From: Richard Wordingham (richard.wordingham@ntlworld.com)
Date: Tue May 13 2008 - 18:48:13 CDT
Philippe Verdy wrote on Tuesday, May 13, 2008 6:52 PM
> Russ Stygall wrote:
>> From UnicodeData.txt, 'prosgegrammeni' is equated to 'small letter iota',
>> see below.
> Note: Unicode does not "equate" characters, it defines canonical and
> compatibilty equivalence mappings and string canonicalization processes;
> canonical equivalence is based on those mappings, but it does not mean
> that
> the characters are "equal".
The relevant conformance condition, in TUS 5.0 at least, is C6: "A process
shall not assume that the interpretations of two canonical-equivalent
character sequences are distinct". Quite how a *process* assumes something
I have yet to work out. Part of the commentary for this requirement states,
"Ideally, an implementation would always interpret two canonical-equivalent
character sequences identically. There are practical cicumstances under
which implementations may reasonably distinguish them."

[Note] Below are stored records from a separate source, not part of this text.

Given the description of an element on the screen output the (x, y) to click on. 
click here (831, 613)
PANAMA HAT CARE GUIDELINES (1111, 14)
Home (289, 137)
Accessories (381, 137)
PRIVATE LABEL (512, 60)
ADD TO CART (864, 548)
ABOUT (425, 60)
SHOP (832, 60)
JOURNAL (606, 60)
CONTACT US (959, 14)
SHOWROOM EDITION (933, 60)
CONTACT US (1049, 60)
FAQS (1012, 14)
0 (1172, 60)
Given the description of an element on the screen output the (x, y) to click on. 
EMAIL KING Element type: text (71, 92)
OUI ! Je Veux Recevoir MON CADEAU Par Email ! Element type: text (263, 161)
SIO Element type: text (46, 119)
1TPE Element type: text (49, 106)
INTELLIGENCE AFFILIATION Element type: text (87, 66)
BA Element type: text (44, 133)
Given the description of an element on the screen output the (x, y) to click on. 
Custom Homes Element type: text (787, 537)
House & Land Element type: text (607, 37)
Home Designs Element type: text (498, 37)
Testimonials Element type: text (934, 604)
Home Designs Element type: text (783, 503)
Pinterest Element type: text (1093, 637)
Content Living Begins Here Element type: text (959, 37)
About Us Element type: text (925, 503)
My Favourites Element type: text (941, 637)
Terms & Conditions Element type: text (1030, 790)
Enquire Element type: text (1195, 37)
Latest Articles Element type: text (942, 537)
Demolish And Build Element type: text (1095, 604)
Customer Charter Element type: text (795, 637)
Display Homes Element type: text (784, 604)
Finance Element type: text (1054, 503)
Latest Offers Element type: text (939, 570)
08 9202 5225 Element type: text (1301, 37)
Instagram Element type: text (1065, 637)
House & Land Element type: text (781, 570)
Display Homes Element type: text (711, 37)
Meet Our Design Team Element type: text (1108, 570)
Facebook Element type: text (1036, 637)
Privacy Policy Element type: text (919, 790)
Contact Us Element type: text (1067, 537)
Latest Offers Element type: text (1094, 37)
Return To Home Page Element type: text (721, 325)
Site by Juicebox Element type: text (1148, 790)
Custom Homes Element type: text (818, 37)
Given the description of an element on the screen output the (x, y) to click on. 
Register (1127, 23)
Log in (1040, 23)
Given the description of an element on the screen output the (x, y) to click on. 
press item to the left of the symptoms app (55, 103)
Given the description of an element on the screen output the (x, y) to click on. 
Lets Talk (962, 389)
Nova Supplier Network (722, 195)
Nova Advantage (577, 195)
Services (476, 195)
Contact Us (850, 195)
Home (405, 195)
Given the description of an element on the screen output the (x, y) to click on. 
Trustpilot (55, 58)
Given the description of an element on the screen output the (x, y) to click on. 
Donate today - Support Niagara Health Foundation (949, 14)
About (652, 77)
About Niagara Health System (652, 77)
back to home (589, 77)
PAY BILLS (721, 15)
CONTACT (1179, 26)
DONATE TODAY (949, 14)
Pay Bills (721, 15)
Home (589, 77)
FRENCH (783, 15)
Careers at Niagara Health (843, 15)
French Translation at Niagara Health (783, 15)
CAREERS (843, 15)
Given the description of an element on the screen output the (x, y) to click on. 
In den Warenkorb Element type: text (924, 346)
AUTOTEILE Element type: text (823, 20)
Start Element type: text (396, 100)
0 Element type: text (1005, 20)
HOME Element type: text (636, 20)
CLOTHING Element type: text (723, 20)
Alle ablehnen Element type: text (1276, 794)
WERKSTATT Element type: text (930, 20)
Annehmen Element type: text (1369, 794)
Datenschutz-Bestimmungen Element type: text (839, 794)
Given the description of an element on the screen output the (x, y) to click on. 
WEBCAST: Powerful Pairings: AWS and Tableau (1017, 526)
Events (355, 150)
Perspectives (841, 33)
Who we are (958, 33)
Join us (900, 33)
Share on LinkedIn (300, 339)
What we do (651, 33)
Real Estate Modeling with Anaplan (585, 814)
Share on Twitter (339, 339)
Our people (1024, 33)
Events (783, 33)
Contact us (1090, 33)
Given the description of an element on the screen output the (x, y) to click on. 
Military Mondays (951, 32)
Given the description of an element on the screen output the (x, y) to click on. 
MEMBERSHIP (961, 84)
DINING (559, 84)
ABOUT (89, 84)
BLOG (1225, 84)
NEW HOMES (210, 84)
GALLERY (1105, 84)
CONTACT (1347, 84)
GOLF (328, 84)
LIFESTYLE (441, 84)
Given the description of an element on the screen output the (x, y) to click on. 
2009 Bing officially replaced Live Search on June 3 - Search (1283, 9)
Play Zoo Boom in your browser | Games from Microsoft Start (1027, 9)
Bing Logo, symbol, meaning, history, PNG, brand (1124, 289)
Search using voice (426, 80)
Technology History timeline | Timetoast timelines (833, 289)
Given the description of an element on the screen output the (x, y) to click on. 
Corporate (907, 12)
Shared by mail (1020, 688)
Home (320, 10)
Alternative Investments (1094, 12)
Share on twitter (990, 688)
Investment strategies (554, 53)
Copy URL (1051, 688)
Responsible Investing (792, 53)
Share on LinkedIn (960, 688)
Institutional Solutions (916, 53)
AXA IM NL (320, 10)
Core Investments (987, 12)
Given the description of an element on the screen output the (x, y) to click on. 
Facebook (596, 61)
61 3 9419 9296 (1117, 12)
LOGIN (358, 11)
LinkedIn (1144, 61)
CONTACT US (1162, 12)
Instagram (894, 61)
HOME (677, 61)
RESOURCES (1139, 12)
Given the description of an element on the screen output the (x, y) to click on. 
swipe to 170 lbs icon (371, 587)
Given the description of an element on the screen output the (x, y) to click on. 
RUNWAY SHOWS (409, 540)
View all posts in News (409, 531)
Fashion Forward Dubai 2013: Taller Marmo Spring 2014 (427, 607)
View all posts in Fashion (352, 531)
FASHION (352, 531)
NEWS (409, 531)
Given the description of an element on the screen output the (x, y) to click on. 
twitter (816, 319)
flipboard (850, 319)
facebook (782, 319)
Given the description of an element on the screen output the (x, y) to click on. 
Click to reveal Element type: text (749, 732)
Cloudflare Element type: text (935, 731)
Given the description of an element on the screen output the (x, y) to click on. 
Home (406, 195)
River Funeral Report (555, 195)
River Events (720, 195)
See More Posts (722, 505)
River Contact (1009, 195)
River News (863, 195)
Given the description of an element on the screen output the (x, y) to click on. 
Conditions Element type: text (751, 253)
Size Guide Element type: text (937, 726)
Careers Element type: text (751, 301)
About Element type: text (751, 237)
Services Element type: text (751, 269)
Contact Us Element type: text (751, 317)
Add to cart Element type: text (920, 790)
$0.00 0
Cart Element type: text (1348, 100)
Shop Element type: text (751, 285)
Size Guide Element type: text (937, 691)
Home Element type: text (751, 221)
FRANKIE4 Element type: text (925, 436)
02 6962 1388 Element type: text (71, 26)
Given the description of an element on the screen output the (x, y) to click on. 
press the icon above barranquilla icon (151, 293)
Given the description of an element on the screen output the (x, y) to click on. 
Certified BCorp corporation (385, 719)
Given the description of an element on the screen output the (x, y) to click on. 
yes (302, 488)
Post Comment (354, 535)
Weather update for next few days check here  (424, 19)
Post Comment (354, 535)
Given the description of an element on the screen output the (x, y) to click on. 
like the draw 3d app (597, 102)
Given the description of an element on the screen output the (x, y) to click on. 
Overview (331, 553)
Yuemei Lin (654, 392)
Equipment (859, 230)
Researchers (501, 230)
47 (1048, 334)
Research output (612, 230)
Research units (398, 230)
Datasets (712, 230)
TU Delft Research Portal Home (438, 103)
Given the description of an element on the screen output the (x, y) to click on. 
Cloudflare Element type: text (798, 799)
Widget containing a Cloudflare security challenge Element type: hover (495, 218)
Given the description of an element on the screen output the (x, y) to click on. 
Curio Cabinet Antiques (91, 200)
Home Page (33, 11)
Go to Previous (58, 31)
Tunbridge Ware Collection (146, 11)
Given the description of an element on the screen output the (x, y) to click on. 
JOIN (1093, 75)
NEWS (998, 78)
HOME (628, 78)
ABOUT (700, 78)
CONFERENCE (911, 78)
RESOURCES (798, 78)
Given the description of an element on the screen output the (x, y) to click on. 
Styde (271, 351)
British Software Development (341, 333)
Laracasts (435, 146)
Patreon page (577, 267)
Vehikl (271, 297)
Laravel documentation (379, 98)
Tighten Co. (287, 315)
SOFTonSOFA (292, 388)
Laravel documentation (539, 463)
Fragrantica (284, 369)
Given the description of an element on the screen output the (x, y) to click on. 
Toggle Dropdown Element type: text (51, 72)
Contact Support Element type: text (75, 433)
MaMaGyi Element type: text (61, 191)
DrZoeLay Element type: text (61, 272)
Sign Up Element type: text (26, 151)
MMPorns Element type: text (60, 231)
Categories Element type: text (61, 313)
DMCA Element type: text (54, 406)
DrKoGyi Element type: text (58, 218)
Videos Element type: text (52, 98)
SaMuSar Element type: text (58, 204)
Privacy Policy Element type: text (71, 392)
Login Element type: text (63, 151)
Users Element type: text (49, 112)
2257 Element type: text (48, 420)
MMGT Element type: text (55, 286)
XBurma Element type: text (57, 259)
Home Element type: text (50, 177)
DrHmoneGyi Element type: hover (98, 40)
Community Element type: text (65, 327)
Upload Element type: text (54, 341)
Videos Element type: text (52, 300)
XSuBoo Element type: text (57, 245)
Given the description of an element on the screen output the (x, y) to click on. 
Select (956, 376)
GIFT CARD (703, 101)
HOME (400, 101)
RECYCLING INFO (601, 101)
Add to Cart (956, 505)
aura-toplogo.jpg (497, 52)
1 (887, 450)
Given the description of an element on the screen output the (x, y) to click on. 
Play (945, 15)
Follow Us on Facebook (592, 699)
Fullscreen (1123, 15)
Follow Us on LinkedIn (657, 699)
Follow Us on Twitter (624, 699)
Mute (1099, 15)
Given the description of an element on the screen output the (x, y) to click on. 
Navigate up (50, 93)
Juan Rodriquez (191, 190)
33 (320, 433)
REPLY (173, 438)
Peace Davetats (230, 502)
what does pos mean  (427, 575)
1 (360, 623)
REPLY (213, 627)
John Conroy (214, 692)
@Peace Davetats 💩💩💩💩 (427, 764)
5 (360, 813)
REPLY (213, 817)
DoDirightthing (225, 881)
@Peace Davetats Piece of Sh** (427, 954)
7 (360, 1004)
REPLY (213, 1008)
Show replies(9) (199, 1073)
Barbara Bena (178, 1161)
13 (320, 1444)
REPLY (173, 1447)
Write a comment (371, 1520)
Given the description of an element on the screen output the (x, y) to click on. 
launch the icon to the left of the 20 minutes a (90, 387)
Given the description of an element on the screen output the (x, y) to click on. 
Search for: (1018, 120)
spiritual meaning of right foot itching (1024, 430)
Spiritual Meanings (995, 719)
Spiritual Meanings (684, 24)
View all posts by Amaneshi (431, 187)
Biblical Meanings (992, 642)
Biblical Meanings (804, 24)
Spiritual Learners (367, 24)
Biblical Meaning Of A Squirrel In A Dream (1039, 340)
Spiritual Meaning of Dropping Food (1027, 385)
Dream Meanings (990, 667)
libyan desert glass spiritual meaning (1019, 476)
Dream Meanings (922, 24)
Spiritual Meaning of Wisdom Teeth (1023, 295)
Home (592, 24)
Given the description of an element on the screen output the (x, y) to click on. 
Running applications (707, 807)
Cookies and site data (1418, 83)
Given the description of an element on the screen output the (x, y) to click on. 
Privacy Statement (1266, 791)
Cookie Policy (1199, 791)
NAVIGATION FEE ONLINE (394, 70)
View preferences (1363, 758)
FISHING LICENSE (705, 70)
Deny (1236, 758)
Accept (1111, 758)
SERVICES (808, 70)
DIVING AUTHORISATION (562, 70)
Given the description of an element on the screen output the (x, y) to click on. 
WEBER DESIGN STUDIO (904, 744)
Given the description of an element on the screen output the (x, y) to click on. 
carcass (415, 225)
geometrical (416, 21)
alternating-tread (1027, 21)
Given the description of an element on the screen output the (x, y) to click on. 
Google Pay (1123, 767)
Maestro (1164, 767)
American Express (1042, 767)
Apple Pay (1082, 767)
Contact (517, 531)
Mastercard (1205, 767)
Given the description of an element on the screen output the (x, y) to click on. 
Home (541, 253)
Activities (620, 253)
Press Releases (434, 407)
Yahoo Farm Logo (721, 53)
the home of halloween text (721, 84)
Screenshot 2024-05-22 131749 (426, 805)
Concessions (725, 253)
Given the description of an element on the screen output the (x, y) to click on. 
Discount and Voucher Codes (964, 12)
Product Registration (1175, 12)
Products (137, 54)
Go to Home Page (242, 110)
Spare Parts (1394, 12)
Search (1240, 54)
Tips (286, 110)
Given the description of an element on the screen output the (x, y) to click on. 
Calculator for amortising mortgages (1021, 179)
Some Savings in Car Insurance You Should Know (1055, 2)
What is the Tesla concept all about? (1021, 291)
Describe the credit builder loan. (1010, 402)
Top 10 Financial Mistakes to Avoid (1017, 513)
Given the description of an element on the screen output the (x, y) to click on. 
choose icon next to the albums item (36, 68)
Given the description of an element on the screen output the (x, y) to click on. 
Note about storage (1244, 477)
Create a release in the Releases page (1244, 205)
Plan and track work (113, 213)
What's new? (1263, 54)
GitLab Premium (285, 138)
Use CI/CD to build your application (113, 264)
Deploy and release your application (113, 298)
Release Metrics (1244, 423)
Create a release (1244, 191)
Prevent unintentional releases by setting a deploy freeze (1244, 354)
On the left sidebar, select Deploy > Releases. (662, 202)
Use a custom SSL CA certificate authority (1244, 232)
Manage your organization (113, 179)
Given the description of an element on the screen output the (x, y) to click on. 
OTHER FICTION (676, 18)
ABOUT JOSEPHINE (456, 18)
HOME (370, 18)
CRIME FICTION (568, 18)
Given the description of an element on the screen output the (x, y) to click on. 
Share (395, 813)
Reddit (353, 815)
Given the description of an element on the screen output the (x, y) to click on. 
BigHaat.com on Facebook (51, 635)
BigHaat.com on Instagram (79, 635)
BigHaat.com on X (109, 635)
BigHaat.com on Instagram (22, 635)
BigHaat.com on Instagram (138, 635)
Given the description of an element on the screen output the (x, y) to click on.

These circumstances appear to include:
(1) Converting back from Unicode to another character encoding. This is the
rationale for most of the compatibility characters with singleton
decompositions.
(2) Conformant case conversion - casing does not preserve canonical
equivalence.
(3) Generating character charts. Compatibility ideographs may be rendered
differently to their canonical decompositions, e.g U+FA30 and U+2F805, which
are canonically equivalent to U+4FAE.
>> 1FBE;GREEK PROSGEGRAMMENI;Ll;0;L;03B9;;;;N;;;0399;;0399
>> 03B9;GREEK SMALL LETTER IOTA;Ll;0;L;;;;;N;;;0399;;0399
>> From the Greek Extended table, see below, the following three characters
> are equated
>> to ALPHA/ETA/OMEGA plus 0345, not plus 1FBE or even 03B9!
>>
>> 1FBC;GREEK CAPITAL LETTER ALPHA WITH PROSGEGRAMMENI;Lt;0;L;0391
> 0345;;;;N;;;;1FB3;
>> 1FCC;GREEK CAPITAL LETTER ETA WITH PROSGEGRAMMENI;Lt;0;L;0397
> 0345;;;;N;;;;1FC3;
>> 1FFC;GREEK CAPITAL LETTER OMEGA WITH PROSGEGRAMMENI;Lt;0;L;03A9
> 0345;;;;N;;;;1FF3;
>>
>> Why is 'iota subscript' (below) used as a substitute for 'iota adscript'
> in the above cases?
>> 0345;COMBINING GREEK YPOGEGRAMMENI;Mn;240;NSM;;;;;N;*;;0399;;0399
Iota adscript is an optional contextual variant of an iota subscript. It's
up to the font what style it adopts - and I'm treating
language/register-sensitive variations within a font as font differences.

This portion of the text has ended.